**Task description:** Copy the lines word for word, beginning at the line that contains "1024x768 pixels. How" and stopping after the line that contains "(x=1303, y=1004)".

-- START OF Data entries --

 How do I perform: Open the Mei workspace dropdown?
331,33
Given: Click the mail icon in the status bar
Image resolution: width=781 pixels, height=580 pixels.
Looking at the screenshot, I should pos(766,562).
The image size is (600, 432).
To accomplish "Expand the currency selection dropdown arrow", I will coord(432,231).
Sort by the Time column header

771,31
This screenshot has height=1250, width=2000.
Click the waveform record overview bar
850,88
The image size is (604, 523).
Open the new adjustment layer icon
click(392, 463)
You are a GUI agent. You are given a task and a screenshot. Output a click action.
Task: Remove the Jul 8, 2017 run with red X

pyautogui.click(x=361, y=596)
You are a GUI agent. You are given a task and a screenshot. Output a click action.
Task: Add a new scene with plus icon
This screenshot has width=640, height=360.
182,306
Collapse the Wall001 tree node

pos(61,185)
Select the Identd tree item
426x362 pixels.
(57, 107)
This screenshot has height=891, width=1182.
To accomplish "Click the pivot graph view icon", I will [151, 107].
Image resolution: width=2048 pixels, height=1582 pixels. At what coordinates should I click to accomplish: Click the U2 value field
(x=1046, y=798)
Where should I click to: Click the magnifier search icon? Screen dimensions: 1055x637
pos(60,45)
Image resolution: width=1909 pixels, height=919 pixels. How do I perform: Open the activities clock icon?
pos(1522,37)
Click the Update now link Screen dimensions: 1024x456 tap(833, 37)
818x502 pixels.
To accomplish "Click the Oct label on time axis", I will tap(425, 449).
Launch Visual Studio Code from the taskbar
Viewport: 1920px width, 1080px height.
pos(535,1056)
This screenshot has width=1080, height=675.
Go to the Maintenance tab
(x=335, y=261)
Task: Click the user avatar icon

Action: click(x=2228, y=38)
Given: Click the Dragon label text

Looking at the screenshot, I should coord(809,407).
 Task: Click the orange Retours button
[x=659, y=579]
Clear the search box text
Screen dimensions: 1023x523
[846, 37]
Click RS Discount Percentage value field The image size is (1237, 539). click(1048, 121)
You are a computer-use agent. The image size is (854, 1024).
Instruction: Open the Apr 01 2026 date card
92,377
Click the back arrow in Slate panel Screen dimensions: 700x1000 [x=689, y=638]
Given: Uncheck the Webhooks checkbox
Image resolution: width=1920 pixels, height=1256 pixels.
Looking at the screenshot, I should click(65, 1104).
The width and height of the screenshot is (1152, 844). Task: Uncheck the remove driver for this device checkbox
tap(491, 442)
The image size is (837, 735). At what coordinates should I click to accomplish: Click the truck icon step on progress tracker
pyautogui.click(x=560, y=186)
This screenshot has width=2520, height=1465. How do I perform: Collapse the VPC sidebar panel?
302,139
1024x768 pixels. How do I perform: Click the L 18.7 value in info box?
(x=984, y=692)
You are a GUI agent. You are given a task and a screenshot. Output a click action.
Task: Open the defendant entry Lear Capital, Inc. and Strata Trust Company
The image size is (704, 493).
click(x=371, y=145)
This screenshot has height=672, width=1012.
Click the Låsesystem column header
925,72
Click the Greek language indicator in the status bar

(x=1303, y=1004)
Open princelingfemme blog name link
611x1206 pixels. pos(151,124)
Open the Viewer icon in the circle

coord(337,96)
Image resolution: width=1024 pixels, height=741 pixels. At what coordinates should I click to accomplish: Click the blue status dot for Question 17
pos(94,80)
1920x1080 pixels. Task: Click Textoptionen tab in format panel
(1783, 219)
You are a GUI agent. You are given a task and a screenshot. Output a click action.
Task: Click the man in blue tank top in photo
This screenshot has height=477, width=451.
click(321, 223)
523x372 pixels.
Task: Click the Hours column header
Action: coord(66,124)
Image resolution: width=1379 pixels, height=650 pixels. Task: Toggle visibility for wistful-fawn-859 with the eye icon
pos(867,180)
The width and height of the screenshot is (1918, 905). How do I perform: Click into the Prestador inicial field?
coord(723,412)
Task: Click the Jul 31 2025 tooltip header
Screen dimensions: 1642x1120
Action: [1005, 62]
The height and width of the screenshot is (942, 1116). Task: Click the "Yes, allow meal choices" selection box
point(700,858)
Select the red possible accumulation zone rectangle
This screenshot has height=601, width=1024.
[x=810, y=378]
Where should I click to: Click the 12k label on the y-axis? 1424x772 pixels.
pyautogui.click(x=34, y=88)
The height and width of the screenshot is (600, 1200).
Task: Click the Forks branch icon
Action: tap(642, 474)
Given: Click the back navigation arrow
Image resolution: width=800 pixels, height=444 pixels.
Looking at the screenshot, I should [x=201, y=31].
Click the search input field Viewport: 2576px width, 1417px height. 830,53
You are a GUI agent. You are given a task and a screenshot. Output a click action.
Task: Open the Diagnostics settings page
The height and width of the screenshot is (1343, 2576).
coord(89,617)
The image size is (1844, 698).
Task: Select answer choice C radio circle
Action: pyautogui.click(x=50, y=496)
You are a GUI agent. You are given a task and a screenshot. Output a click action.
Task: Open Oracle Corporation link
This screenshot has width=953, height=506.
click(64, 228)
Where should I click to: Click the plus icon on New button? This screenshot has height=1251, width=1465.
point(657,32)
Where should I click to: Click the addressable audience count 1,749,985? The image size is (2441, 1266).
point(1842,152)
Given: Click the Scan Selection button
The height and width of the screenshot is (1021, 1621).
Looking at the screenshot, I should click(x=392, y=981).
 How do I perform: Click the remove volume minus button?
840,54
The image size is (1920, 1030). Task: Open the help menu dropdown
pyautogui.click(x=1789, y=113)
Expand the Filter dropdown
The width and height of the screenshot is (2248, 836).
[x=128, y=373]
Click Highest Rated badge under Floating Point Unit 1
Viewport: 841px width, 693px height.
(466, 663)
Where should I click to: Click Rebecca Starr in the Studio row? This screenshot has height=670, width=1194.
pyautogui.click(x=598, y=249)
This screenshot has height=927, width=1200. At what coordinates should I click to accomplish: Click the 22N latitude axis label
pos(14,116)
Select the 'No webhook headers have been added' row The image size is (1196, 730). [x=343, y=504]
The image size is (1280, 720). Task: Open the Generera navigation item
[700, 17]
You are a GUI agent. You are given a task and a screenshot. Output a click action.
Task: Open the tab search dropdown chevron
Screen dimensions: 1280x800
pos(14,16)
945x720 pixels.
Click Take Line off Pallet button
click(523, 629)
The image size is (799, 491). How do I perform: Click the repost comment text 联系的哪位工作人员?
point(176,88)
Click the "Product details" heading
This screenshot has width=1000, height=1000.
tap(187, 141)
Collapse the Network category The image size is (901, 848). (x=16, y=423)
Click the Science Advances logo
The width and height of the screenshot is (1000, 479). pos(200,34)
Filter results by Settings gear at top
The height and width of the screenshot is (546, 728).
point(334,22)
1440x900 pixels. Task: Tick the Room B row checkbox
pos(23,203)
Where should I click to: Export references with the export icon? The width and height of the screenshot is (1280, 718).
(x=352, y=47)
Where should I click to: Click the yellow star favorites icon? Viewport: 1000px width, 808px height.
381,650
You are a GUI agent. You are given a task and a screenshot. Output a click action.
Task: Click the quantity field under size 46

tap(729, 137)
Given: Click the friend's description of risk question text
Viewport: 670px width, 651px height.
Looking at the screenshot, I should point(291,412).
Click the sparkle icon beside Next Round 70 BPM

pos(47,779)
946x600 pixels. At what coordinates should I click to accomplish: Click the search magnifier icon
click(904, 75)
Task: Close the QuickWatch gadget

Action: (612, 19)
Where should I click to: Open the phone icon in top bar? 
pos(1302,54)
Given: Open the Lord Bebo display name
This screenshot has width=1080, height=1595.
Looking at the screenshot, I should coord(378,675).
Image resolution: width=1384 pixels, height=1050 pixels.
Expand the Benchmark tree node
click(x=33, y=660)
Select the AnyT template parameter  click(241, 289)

-- END OF Data entries --

**Correct answer:**
1024x768 pixels. How do I perform: Click the L 18.7 value in info box?
(x=984, y=692)
You are a GUI agent. You are given a task and a screenshot. Output a click action.
Task: Open the defendant entry Lear Capital, Inc. and Strata Trust Company
The image size is (704, 493).
click(x=371, y=145)
This screenshot has height=672, width=1012.
Click the Låsesystem column header
925,72
Click the Greek language indicator in the status bar

(x=1303, y=1004)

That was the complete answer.